EXERCISE DESCRIPTION:
Pictures are to be left out; otherwise, copy exactly the lines from the line containing "Given: Select the" through the end of the data.

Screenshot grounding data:
========
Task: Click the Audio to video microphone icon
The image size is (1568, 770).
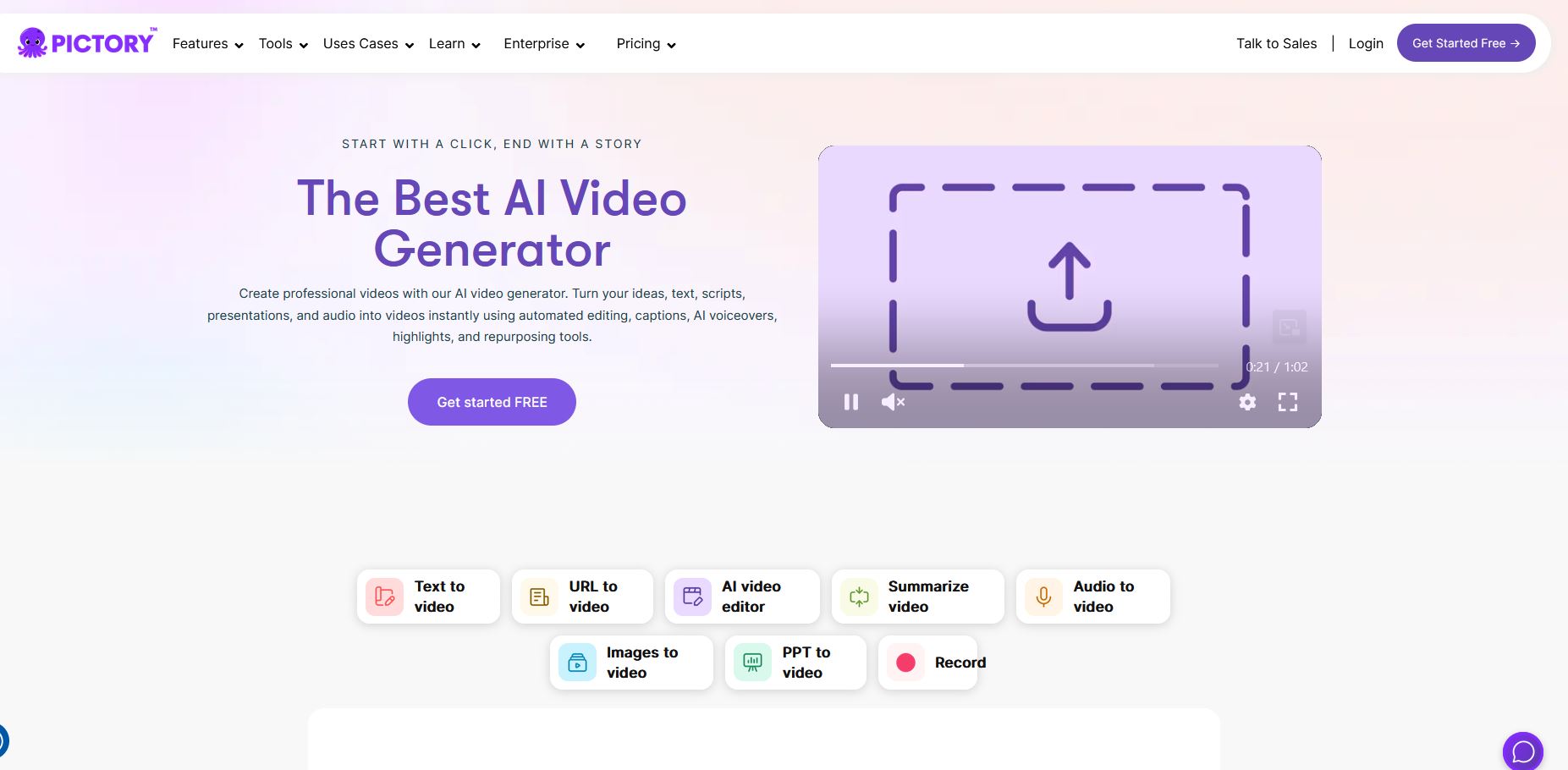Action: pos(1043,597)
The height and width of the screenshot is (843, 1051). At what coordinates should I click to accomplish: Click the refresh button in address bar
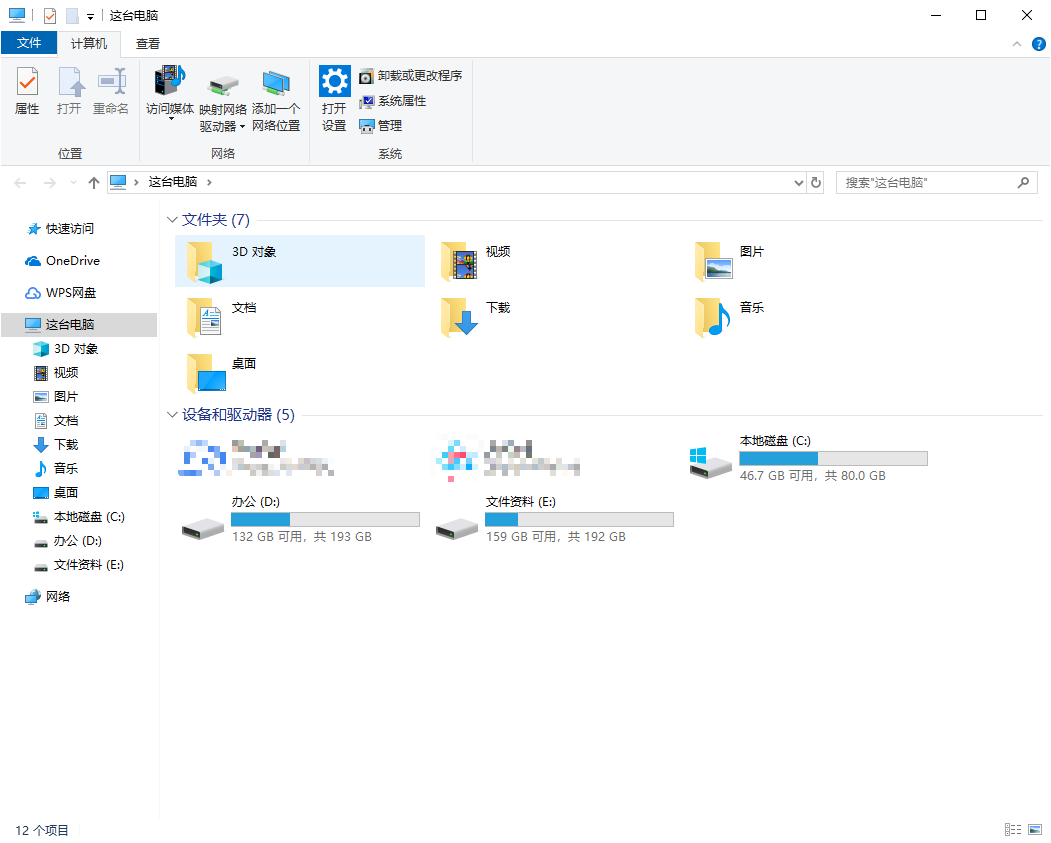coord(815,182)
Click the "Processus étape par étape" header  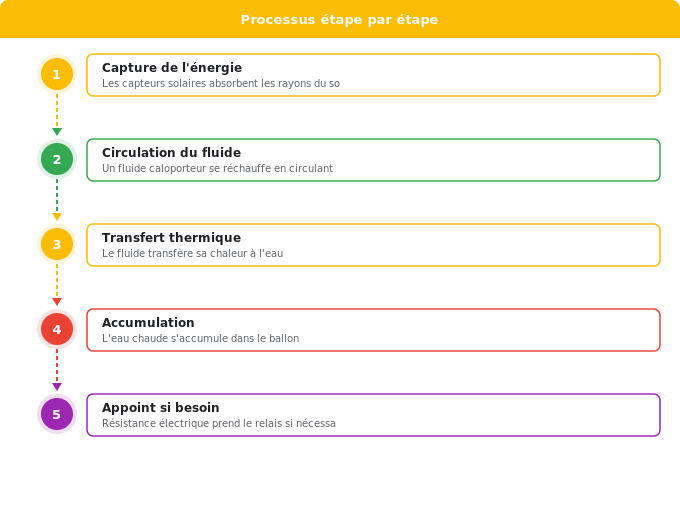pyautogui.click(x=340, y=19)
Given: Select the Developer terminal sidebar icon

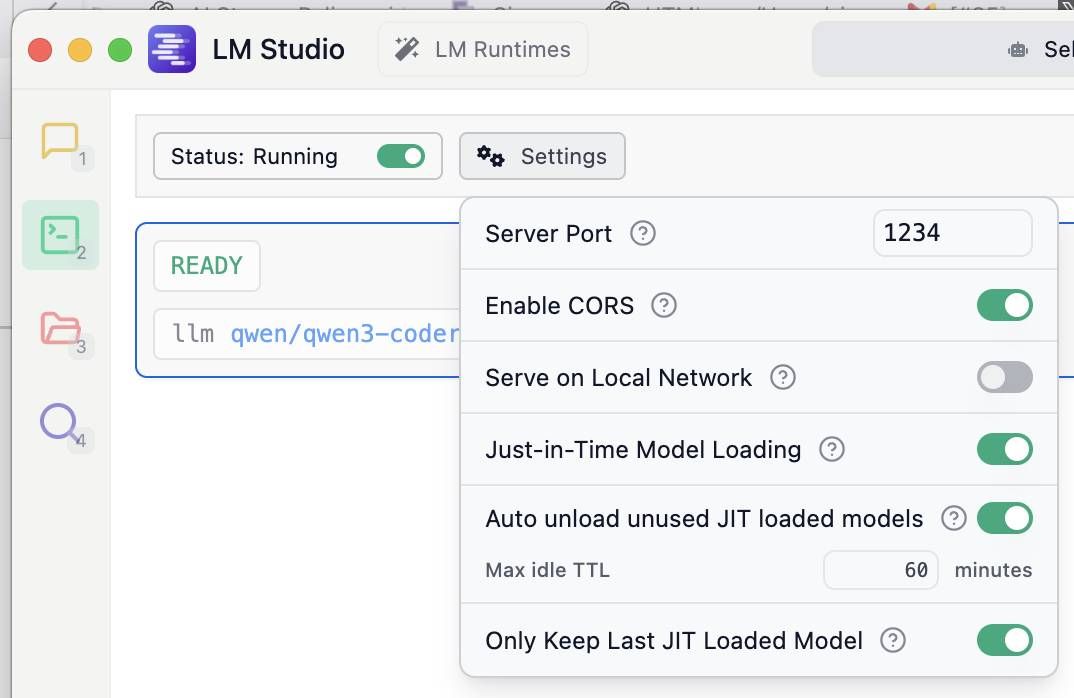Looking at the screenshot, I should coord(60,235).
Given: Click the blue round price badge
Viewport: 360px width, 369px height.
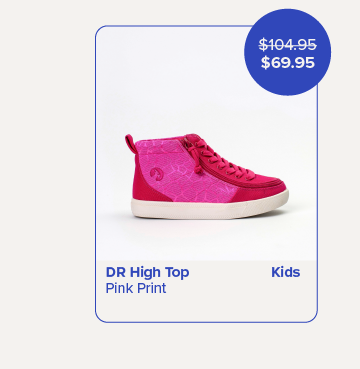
========
TASK SOLUTION:
Given: Select the Developer terminal sidebar icon

Looking at the screenshot, I should coord(60,235).
Given: Click the blue round price badge
Viewport: 360px width, 369px height.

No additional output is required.